Ebenfalls bildete die DDR ab 1981 in Berlin sog. ausländische Militärkader aus, die im sowjetischen Sinne Militärs schulen sollten, darunter auch viele Syrer.
Selbst ein Treffen zwischen Stasi-Leiter Mielke und dem syrischen Innenminister 1981 ist belegt, in dem dieser von seinen Unterdrückungstätigkeiten berichtete und um noch mehr geheimdienstliche Kooperation bat. Zum Schluss des Treffens wünschte Mielke den Syrern „viel Erfolg im Kampf gegen Israel“.
Damaskus, erste Adresse für Terroristen
Eine mögliche Deutung dieses „Kampfes“ könnte die Involvierung der Stasi und des KGBs in die Terroraktivitäten der palästinensischen Terrorzellen der PLFP sein, insbesondere die „Carlos-Gruppe“ des venezolanischen Terroristen Ilich Ramirez Sanchez, der für die Terrorgruppe zahlreiche tödliche Anschläge auf israelische und jüdische Ziele durchführte.
Sanchez rechte Hand, Johannes Weinrich, wurde vom MfS bei Anschlägen gedeckt, unter anderem beim Anschlag auf das Maison de France 1983. Aber auch syrische Geheimdienstanschläge gegen Oppositionelle in der Bundesrepublik waren der Stasi wohlbekannt.

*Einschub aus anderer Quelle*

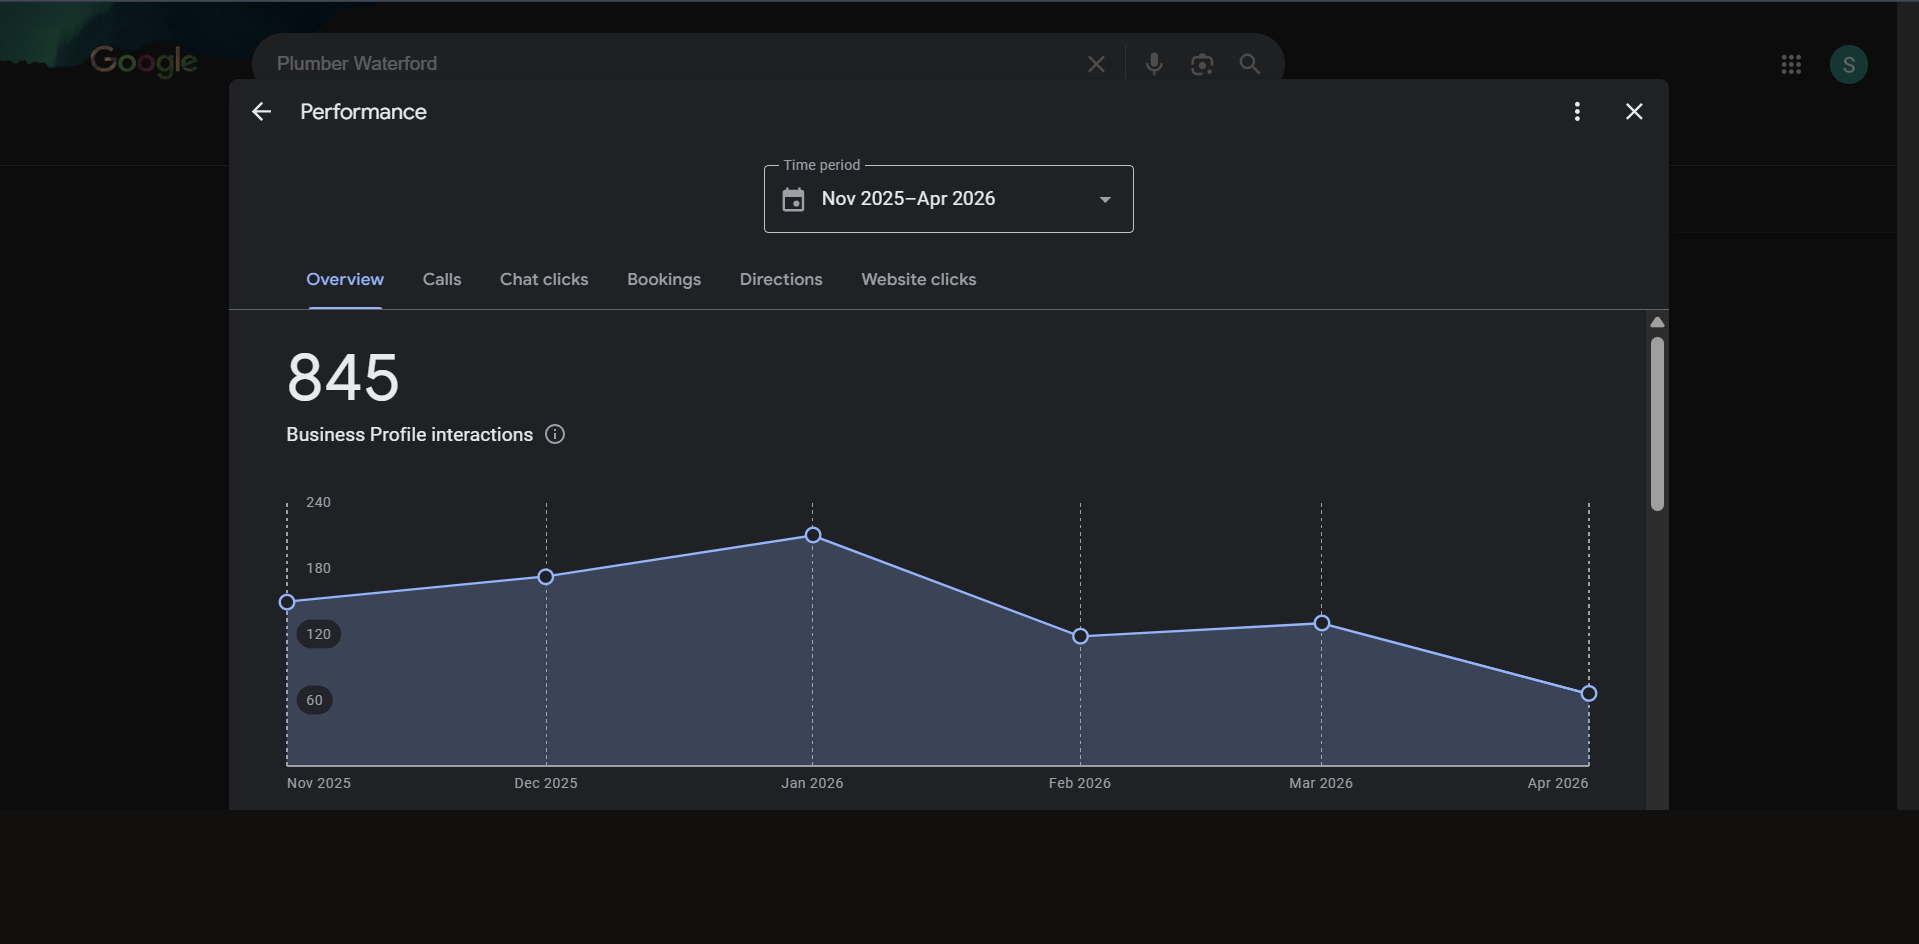The image size is (1919, 944).
Task: Clear the Plumber Waterford search query
Action: click(1095, 63)
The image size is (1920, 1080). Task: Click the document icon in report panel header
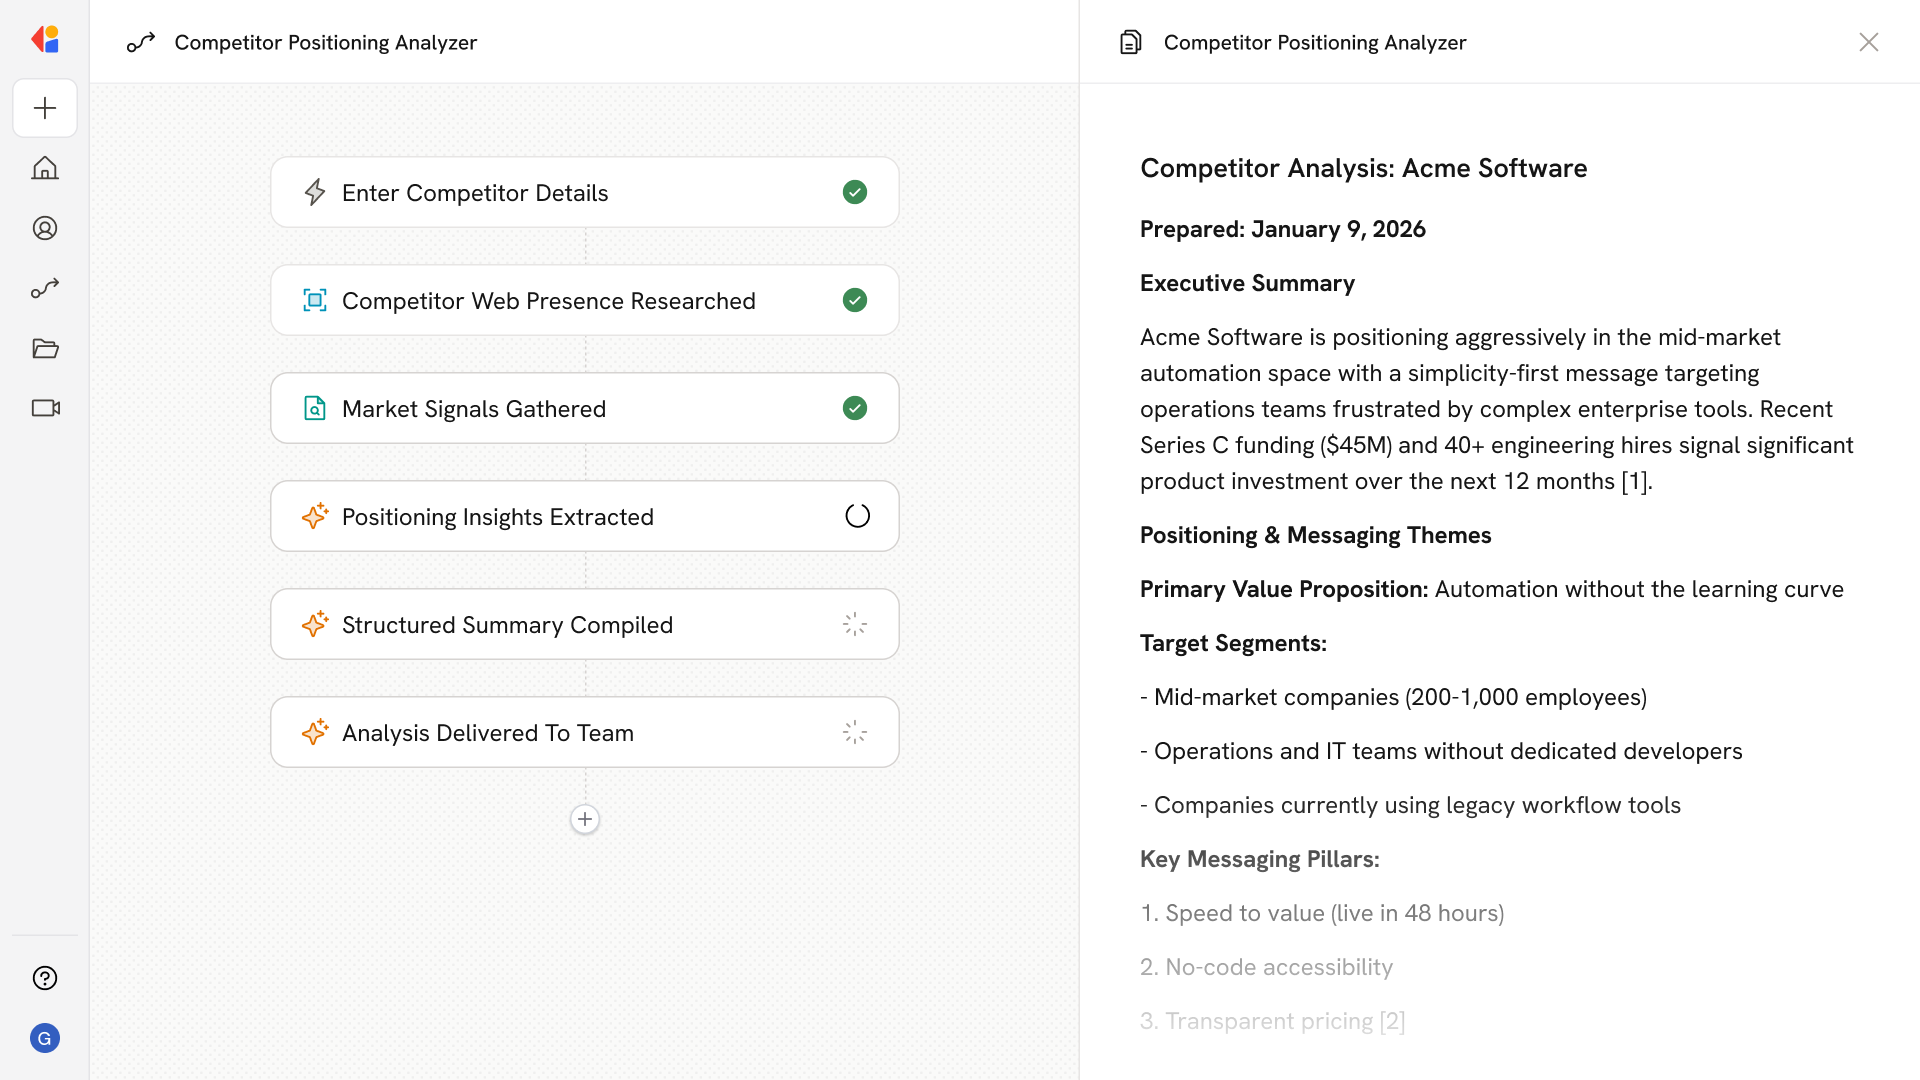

Die engen Beziehungen mit dem syrischen Regime endeten erst Mitte der 80er-Jahre, als das syrische Regime begann, die Überwachungsmethoden auch auf kommunistische pro-sowjetische Parteien anzuwenden. Zu diesem Zeitpunkt hatten sich die sowjetisch-syrischen Beziehungen verschlechtert, da das syrische Regime Mikhail Gorbatschows neuem Kurs misstraute und sich neue Förderer suchte. Zudem hatten Syrien bei den Staaten des Ostblocks, darunter der DDR, massive Schulden angehäuft, die es nicht zurückzahlen konnte.
Aber auch die DDR litt zunehmend an massiven Schulden und versuchte Ende der 80er-Jahre noch, an Einnahmen durch dubiose Waffengeschäfte zu kommen. Ein Deal, der mit Syrien geplant war, gelang jedoch kurz vor Abschluss aufgrund der friedlichen Revolution in der DDR nicht mehr.
Manuel Störmer ist freier Journalist für die jungle.world und YouTuber unter dem Alias "Lupen rein"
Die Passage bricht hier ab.